Lo más perverso de la modernidad ha sido privar al hombre del sentido de su existencia; los trastornos psicológicos, la tristeza, el pesimismo patológico no son más que la consecuencia experiencial de la falta de fe. No se puede ser integro sin una epistemología integral, porque si se escinde la realidad en dos como si Dios fuese algo ajeno no se comprende la existencia y ahí comienzan los problemas del hombre occidental: el que es a si mismo su Dios y a la vez es incapaz de comprender el porqué de su fatiga espiritual – a lo que hoy comúnmente se le conoce como depresión –. Si uno no se humilla ante Dios se produce una disonancia cognitiva lógica ¿Por qué siendo yo mi propio Dios no puedo construir la realidad? Esta aporía fundamental es la que nos revelan las escrituras cuando nos hablan del plan divino y la rebelión del maligno; no aceptar la voluntad de Dios es rebelarse contra Dios, lo que termina inevitablemente en el resentimiento, la angustia, la pena, la violencia y por último en la muerte: supone una condena en vida, la misma condena que sufre aquel que se revela contra lo que Dios ha dispuesto, el infierno terrenal que le espera al que quiere configurar una realidad a su gusto .

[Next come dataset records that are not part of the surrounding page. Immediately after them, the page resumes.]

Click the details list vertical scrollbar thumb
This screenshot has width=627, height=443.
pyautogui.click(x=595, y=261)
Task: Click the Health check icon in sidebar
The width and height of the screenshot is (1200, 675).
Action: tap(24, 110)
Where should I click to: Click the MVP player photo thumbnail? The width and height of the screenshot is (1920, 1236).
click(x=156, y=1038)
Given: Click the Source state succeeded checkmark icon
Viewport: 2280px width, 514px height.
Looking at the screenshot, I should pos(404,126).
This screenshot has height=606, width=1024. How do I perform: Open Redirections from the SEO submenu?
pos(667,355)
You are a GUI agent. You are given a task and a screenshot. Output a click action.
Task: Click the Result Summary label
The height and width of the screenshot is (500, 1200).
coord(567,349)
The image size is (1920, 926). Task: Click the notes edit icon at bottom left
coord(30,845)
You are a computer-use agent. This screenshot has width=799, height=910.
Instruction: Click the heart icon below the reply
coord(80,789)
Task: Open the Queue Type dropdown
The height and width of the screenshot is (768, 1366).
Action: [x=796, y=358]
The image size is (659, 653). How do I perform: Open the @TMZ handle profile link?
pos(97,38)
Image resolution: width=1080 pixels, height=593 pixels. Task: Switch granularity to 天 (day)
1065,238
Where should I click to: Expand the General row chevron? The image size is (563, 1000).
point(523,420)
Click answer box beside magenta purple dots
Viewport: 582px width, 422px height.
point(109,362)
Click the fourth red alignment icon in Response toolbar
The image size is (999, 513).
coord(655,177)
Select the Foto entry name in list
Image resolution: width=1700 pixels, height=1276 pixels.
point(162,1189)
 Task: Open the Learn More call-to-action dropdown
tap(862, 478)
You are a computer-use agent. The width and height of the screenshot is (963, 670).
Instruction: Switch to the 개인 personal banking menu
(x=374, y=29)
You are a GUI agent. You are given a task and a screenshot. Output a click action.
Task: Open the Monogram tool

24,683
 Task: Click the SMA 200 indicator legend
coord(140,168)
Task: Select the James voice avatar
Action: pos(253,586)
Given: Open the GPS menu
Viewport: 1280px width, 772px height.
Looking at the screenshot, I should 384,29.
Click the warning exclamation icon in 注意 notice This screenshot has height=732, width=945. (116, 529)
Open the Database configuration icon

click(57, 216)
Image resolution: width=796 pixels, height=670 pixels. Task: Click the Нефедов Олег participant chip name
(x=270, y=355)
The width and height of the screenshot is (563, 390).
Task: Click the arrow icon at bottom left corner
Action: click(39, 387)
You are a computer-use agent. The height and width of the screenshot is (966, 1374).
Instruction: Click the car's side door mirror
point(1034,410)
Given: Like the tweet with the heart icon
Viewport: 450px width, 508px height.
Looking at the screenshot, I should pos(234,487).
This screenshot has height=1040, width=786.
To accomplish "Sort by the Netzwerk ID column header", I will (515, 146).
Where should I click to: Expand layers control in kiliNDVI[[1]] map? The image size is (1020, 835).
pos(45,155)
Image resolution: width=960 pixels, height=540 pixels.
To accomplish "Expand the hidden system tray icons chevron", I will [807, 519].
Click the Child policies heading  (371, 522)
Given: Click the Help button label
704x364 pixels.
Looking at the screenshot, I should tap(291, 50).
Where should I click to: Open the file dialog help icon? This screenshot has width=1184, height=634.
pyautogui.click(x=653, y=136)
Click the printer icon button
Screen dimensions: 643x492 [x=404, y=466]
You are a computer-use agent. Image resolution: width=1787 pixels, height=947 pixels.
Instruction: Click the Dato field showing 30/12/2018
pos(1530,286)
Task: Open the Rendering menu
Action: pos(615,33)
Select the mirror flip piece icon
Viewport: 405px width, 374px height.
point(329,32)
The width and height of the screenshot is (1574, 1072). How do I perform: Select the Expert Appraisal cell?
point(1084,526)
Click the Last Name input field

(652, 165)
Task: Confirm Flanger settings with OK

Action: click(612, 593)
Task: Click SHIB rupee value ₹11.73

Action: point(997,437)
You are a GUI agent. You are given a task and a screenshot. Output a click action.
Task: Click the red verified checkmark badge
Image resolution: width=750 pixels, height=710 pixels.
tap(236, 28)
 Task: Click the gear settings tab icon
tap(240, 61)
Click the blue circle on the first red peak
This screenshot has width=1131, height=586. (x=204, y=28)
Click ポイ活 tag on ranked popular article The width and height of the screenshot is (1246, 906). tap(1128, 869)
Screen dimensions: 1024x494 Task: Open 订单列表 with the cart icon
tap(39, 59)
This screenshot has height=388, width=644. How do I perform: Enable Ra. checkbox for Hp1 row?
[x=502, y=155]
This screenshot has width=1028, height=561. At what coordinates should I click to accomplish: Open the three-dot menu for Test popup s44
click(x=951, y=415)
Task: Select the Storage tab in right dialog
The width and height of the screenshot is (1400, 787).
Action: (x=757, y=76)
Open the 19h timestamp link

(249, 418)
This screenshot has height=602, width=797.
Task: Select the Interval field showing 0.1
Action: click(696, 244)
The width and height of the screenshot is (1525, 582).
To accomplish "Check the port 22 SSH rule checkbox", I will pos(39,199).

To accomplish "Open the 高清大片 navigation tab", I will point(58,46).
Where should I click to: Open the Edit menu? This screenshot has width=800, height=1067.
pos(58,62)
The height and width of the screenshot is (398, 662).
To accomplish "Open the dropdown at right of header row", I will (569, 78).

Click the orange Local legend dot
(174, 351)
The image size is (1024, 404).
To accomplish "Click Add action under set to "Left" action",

Por eso, en los tiempos que corren, es tan importante ejercitarse espiritualmente, decantarse como expone Rod Dreher, por la opción benedictina: construir frente a la postmodernidad un muro infranqueable sobre nuestra comunidad religiosa, y hacer de nosotros mismos cuerpos de élite al servicio de Dios y de su iglesia: oasis de libertad y de conocimiento como lo fueron los monasterios benedictinos durante la oscuridad que asoló Europa tras la caída del imperio romano: situación que según David Engels seria análoga a la actual, y desde luego tiene evidentes paralelismos.

Pero no puede estar con Dios, ni ser amigo de Cristo, quien no reconoce el estatuto supereminente de la naturaleza divina; el sentido trascendente de la existencia cuyo alcance nos es inaccesible, y a cuyo conocimiento solo podemos acceder – como expone Santo Tomas en la Summa Theologiae – por analogía: debido a que nuestras facultades cognoscitivas nos vienen dadas cualitativa y cuantitativamente según el plan divino. Por eso para estar ágil en el combate es necesario ser integro, lo que implica reconocer en cada acto de nuestra vida la autoridad de Dios, la del padre que cuida de sus hijos, según su bondad infinita e incompresible para sus criaturas.

En esta época decadente, el liberalismo corruptor ha institucionalizado el ateísmo, desposeyendo al hombre de las armas del espíritu, nos vemos en medio de la disolución ¿pero es que no lo estuvieron San Benito y San Agustín en su época? ¿Es que no se mantuvieron en pie cuando todo lo que les rodeaba eran ruinas? La ocasión no puede ser más propicia que la presente para forjarse en la lucha del espíritu: lloramos, nos quejamos, pataleamos… y en ese pesimismo enfermizo, en el compadecerse de uno mismo, pasamos por alto la oportunidad que nos ofrece la providencia para hacernos dignos de su gracia. Olvidamos esos ejemplos de nuestra historia reciente: al requeté y al divisionario que en medio de las llamas confiaron todo su ser al santo Rosario.

No hay ninguna duda de que la postmodernidad es el terreno idóneo para la lucha espiritual, el enemigo parece cada día más fuerte, las doctrinas inmanentes son propias de sus legiones y es lógico que lo sean: los expulsados del cielo se aferran a la tierra, pero el hombre que es hijo de Dios encuentra, por el Espíritu Santo, el camino trascendente hacia su padre celestial; tras la disolución viene la reconstrucción, tras la doctrina materialista la espiritual, tras la muerte la vida según el orden y los límites de la divinidad.

Por eso la doctrina moral de la iglesia católica es el medio que nos conduce a la paz que nos dejó Cristo: solo el que acepta y deja de luchar contra la voluntad de Dios es capaz de alcanzar la paz de espíritu; no se trata de un dogma de fe, ni de algo exclusivamente cristiano; aceptar el límite, abandonarse a Dios es el santo camino al que nos invitan los sabios, desde Heráclito el oscuro a San José María Escrivá: conócete a ti mismo, de nada demasiado y la aceptación del límite como  el camino recto del hombre justo.